Abstract
Cancer continues to be a prominent cause of morbidity and mortality in low- and middle-income countries (LMICs). Many LMICs, however, lack adequate data to better understand and respond to trends in cancer incidence. This article highlights crucial roles that government and public-private coalitions can play in cancer surveillance in LMICs. In particular, local and global investment in LMICs can build essential structures for cancer prevention and early detection, including public health surveillance systems and cancer control coalitions. Using examples from LMICs that show the promises and pitfalls of these approaches, this article argues that comprehensive cancer control can motivate health equity.
Global Cancer Burden
Low- and middle-income countries (LMICs) bear a larger burden of cancer mortality than high-income countries (HICs),1 with as many as 70% of cancer deaths occurring in LMICs.2 Fewer resources to allocate to cancer,3 a rising rate of cancer incidence due to improvements in life expectancy from reduced infectious disease mortality,4 and exposure to other risk factors common in HICs, such as smoking tobacco, physical inactivity, and changes in dietary patterns, account for some of these trends and inequities.4
Effective cancer prevention and control require multilevel policy interventions to reduce cancer inequities, defined as disparities in multiple measures of cancer control, including cancer screening, incidence, morbidity, mortality.5 Using lessons from HICs and LMICs, we focus on 2 key levers in public health for improving cancer prevention and control and thereby reducing cancer inequities in LMICs: public health surveillance systems and cancer control coalitions.

Recorded information —

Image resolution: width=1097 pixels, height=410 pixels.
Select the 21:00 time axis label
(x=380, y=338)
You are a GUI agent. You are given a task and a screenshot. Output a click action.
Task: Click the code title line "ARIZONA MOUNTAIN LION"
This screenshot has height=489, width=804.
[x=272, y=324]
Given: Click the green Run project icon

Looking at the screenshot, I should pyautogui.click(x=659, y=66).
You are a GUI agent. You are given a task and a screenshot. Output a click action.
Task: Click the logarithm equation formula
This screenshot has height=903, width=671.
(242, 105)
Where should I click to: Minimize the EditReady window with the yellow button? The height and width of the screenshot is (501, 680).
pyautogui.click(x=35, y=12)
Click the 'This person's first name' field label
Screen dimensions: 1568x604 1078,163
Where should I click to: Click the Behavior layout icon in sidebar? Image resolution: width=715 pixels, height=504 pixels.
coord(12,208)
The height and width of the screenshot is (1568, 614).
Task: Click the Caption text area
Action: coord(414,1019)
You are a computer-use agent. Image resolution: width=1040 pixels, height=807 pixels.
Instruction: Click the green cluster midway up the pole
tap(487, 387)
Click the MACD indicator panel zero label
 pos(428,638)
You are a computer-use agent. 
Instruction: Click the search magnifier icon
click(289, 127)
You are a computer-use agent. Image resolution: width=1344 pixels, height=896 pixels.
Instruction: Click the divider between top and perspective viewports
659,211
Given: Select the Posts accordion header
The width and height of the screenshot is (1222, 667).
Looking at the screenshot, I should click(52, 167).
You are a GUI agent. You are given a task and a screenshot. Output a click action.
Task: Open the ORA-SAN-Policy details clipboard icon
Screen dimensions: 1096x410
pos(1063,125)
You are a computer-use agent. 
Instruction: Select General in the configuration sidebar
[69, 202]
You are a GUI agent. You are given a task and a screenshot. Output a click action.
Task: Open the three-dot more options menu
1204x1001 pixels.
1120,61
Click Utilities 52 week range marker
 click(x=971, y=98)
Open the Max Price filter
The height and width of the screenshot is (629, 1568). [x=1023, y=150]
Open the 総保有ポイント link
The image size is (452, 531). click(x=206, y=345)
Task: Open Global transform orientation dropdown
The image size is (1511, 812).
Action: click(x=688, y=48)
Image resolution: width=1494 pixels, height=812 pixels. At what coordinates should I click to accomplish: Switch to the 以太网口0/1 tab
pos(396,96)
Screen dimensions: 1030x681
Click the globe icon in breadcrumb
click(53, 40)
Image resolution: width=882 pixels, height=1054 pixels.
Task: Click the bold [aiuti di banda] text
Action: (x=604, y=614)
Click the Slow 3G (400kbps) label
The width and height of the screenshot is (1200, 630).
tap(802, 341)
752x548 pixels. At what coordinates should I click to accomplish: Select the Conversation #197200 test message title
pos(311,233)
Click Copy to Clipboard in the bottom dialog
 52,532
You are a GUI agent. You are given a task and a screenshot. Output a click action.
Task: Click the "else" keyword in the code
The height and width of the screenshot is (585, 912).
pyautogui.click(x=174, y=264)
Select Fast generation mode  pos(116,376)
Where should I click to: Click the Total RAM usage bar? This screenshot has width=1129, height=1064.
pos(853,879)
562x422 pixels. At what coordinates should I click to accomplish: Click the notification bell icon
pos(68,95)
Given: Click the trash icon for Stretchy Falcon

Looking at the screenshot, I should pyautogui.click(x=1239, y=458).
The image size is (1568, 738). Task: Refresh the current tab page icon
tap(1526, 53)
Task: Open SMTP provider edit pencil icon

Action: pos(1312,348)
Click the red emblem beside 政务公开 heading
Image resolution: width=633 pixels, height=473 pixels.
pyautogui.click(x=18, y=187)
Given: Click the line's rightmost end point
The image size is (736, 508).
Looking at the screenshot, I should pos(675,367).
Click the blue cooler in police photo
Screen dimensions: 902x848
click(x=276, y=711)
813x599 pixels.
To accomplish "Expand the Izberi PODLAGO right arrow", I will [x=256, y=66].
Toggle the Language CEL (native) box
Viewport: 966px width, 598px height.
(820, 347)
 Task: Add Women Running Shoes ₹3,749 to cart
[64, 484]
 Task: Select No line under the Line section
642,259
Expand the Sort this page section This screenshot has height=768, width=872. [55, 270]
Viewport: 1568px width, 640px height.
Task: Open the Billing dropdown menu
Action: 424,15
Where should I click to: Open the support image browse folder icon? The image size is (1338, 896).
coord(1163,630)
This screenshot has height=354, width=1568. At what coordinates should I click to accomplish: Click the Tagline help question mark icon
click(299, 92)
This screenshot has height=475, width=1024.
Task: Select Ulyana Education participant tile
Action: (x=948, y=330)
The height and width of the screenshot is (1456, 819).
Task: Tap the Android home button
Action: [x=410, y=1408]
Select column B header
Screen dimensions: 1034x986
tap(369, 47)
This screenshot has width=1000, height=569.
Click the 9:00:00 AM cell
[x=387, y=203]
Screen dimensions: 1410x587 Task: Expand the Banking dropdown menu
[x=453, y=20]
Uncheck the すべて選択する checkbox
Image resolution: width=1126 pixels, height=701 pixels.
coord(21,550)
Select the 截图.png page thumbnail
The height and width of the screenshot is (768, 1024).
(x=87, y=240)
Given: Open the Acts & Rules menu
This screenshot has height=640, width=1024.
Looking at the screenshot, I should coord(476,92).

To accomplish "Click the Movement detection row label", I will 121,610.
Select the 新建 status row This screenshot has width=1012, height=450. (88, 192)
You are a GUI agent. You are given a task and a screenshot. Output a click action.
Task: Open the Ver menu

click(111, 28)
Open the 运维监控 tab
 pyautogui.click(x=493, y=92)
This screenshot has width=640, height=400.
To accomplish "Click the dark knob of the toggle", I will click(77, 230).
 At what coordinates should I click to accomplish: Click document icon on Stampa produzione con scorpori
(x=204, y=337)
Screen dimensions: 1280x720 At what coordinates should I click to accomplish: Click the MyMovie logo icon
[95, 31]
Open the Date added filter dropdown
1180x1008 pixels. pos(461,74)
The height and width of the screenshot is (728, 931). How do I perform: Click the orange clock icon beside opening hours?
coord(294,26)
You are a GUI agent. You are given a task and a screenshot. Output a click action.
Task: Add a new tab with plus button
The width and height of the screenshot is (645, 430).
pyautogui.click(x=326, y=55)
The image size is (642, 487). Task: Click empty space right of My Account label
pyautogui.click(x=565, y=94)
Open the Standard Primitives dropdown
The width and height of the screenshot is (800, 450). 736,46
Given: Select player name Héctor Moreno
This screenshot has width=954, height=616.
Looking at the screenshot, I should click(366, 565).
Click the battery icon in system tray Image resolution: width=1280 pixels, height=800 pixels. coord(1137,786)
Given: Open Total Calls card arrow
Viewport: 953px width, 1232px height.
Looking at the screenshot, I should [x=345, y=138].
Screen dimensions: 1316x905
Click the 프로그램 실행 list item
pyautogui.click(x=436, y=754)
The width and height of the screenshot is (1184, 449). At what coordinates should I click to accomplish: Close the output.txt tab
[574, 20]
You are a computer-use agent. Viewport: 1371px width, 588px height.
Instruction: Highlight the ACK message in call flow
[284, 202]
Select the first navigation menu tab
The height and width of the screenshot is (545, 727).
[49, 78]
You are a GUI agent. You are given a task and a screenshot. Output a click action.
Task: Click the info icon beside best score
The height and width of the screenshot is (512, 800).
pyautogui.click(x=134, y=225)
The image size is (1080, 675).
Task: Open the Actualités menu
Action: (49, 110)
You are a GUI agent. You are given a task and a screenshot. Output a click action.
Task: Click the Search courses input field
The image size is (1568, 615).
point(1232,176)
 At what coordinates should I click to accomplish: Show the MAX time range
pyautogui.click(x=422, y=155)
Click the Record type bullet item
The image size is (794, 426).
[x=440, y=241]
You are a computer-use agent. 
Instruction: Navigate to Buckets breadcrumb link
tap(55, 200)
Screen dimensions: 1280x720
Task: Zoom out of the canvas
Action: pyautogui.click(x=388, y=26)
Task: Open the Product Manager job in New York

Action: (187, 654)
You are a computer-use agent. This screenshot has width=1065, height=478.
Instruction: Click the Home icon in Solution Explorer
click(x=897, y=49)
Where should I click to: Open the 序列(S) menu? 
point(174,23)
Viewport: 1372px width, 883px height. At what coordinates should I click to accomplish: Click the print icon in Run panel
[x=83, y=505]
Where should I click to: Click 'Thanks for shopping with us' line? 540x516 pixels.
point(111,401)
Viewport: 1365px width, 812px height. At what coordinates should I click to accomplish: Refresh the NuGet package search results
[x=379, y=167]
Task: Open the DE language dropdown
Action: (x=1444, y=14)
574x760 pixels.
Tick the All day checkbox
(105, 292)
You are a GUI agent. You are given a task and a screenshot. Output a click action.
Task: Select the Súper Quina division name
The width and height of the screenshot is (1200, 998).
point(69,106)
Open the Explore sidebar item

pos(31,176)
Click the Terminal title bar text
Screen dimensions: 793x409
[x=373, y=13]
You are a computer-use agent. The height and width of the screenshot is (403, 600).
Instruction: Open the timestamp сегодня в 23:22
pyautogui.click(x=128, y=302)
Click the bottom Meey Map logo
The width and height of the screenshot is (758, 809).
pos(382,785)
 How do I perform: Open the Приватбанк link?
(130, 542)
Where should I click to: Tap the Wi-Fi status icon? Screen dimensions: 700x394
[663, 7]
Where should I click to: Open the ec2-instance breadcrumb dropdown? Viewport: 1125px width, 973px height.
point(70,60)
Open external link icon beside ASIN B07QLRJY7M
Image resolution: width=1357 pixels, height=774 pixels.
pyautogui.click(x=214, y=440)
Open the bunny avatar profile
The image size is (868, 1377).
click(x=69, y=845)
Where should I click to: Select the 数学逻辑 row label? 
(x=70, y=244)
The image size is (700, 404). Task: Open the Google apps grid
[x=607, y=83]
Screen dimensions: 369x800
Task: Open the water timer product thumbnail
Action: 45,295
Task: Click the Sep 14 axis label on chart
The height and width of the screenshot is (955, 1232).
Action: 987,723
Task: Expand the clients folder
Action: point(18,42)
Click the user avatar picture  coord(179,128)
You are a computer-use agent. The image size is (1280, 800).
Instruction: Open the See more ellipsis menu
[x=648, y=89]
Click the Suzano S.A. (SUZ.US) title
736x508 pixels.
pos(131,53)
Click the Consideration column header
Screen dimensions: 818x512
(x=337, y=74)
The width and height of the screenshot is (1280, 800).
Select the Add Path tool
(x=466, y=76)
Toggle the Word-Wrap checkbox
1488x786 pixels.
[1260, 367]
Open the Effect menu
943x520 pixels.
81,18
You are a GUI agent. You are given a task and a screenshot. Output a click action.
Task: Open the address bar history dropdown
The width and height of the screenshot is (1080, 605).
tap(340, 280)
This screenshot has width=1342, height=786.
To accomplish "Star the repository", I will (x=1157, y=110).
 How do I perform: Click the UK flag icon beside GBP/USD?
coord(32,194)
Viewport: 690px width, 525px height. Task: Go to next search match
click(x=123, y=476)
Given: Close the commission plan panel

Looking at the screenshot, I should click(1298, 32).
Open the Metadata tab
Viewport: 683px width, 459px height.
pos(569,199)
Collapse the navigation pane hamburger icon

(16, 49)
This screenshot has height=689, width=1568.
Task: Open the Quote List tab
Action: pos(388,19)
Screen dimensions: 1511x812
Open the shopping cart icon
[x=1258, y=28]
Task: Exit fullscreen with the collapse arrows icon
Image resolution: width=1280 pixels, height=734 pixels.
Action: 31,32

Brief 1 —
In the cancer control article, what share of cancer deaths may occur in low- and middle-income countries?
Brief 2 —
Write the next part of the cancer control article, continuing after its last sentence.

Expected output 1 —
As many as 70%.

Expected output 2 —
Public Health Surveillance for Inequity
The World Health Organization (WHO) defines public health surveillance as “the continuous, systematic collection, analysis and interpretation of health-related data needed for the planning, implementation, and evaluation of public health practice.”6 Toward this end, 3 types of cancer registries provide different levels of cancer-related data: population-based cancer registries (PBCR), hospital-based cancer registries, and pathology-based cancer registries.7 A PBCR collects all reportable cancer occurrences from multiple sources in a defined area and is best suited to capture population-level disease burden and inform approaches for cancer control.
An effective cancer registry supports a core set of functions related to data: collection, dissemination, analysis, and application.8 In the United States, the Surveillance, Epidemiology, and End Results (SEER) Program serves as a robust and well-coordinated system of local and national cancer registries containing data on cancer screening, incidence, treatment, and outcomes.9 The SEER registry is an example of a registry that helps streamline the dissemination, analysis, and application of data by making data readily available to researchers, providing statistical software for data analysis, and publishing reports for the public in order to increase awareness and understanding of cancer surveillance.
Cancer registries at the local and regional levels can provide particularly useful information for tailoring prevention and awareness strategies when local trends differ from national and regional trends. For example, a recent study using data for New York City (NYC) found racial and ethnic differences between NYC and national trends in the incidence of early adult-onset colorectal cancer.10 In another example, regional data from an Egyptian PBCR suggested that breast cancer incidence was higher among urban-dwelling women than women in rural areas, even when controlling for known risk factors.11 Researchers and health officials are now considering environmental and other risk factors to understand these differences.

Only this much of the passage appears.